L’Europe durcit la législation
L'entrée d'Obama dans le débat politique sur la réglementation des médias sociaux intervient à un moment où les visions s'affrontent au niveau mondial sur les attentes envers les entreprises technologiques pour modérer le contenu ou bannir les utilisateurs qui partagent des discours potentiellement dangereux.
Aux États-Unis, où de nombreuses entreprises technologiques ont abandonné les idéaux absolutistes de liberté d'expression au cours des dernières décennies en faveur de politiques de modération du contenu plus soigneusement adaptées. Dans des pays autoritaires comme la Russie et la Chine, où les droits d'expression sont fortement restreints, les autorités ont réglementé de manière stricte les contenus critiques à l'égard des responsables ou des politiques du gouvernement. Dans ses remarques jeudi, Obama a cité à plusieurs reprises les mesures de répression internes prises par la Russie à l'encontre de la liberté d'expression et du journalisme indépendant dans le contexte de l'invasion de l'Ukraine comme un exemple du pire scénario de « ce qui se passe lorsque les sociétés perdent la trace de ce qui est vrai ».
Les États membres de l'UE, la Commission et le Parlement ont finalisé samedi une nouvelle législation qui permettra de mieux lutter contre les dérives de l'internet comme les discours de haine, les campagnes de désinformation ou la vente de produits contrefaits. Un accord a été trouvé entre les institutions européennes au sujet du Règlement des services numériques ("Digital Services Act", DSA) qui imposera aux grandes plateformes, comme Facebook (Meta) ou Amazon, de mieux éradiquer les contenus illicites et dangereux en ligne, a annoncé sur Twitter le commissaire européen au Marché intérieur Thierry Breton, initiateur du projet avec sa collègue à la Concurrence Margrethe Vestager. « Cet accord est historique.
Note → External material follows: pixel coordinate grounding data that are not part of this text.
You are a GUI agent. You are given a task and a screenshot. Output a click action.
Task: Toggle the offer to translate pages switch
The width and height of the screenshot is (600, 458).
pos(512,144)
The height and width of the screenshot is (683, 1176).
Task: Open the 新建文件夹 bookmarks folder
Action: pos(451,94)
Nos nouvelles règles vont protéger les utilisateurs en ligne, assurer la liberté d'expression et des opportunités pour les entreprises », s'est félicitée la présidente de la Commission, Ursula von der Leyen,
Le règlement sur les services numériques constitue l'un des deux volets d'un plan d'envergure présenté en décembre 2020 par l'exécutif européen. Le premier volet, qui règlemente les marchés numériques ("Digital*Markets Act", DMA), s'attaque aux pratiques anticoncurrentielles, il a été conclu fin mars. Le DSA, lui, met à jour la directive e-commerce née il y a 20 ans quand les plateformes géantes étaient encore embryonnaires. L’objectif ici est de mettre fin aux dérives des réseaux sociaux qui ont souvent défrayé la chronique.
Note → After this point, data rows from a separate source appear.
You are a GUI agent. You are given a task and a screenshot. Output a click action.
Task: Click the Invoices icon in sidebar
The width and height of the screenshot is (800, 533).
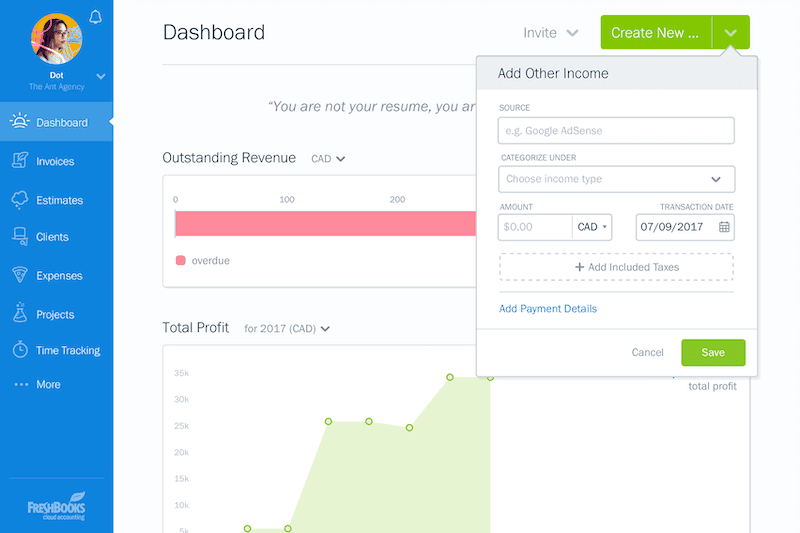click(x=19, y=161)
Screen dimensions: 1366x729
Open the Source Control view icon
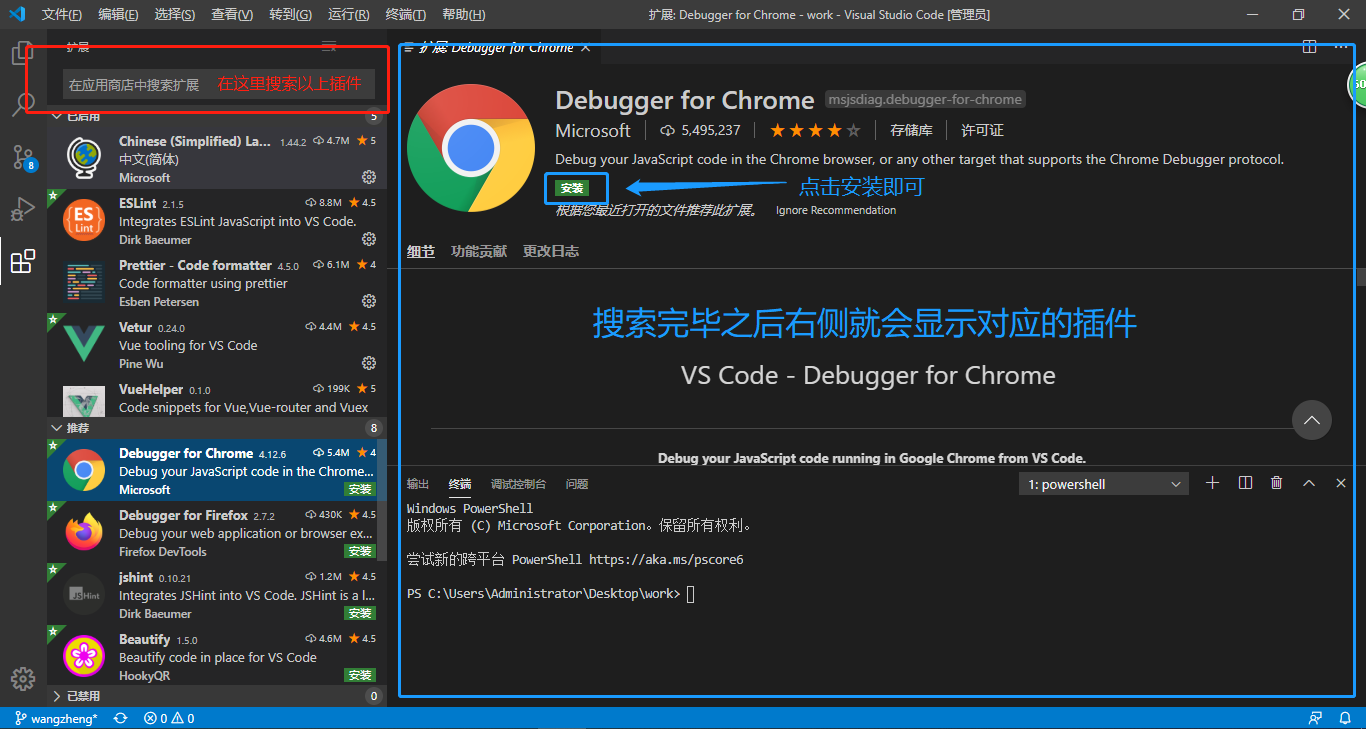(22, 157)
La face sombre d'internet concerne aussi les plateformes de vente envahies de produits contrefaits ou défectueux, qui peuvent s'avérer dangereux à l'instar des jouets d'enfants ne respectant pas les normes de sécurité. Le nouveau règlement institue l'obligation de retirer "promptement" tout contenu illicite (selon les lois nationales et européennes) dès qu'une plateforme en a connaissance. Il contraint les réseaux sociaux à suspendre les utilisateurs violant "fréquemment" la loi.
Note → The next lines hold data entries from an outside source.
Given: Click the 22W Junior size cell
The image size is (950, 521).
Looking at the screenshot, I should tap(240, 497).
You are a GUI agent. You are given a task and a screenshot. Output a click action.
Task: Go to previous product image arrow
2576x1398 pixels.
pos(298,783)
Dans un clin d'œil à la croissance de l'activisme des travailleurs dans le secteur de la technologie, Barrack Obama a déclaré que les travailleurs de ce secteur avaient également un rôle à jouer en demandant des comptes à leurs employeurs. « Vous pouvez plaider pour le changement, vous pouvez faire partie de cette refonte. Et si ce n'est pas le cas, vous pouvez voter avec vos pieds et aller travailler avec des entreprises qui essaient de faire ce qu'il faut », a déclaré Obama.